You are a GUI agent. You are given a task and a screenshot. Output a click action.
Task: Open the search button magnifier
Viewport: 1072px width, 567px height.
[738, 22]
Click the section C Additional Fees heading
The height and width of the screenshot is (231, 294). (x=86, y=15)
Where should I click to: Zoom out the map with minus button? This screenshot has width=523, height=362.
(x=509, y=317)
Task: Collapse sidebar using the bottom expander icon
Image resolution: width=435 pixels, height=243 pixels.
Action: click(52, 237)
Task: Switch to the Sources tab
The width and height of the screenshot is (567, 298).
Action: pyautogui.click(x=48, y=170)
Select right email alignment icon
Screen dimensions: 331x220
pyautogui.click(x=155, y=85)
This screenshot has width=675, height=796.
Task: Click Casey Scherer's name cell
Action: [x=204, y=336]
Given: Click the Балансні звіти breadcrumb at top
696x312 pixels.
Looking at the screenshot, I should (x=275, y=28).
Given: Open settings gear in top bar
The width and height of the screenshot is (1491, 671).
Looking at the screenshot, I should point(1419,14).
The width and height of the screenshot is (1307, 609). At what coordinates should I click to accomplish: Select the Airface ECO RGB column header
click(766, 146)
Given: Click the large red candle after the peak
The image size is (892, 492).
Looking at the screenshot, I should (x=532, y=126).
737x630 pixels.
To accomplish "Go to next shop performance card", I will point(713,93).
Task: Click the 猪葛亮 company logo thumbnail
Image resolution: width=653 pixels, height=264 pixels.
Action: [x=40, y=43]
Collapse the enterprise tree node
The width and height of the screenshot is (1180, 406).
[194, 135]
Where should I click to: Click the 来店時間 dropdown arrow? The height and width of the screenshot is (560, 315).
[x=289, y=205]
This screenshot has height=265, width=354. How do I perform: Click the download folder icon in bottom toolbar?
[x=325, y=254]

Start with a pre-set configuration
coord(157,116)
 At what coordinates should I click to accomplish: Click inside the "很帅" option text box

### Problem description
Keep only those lines of the records that hold "Open", and return them.

### Response box
Task: Open the search button magnifier
Given: Open settings gear in top bar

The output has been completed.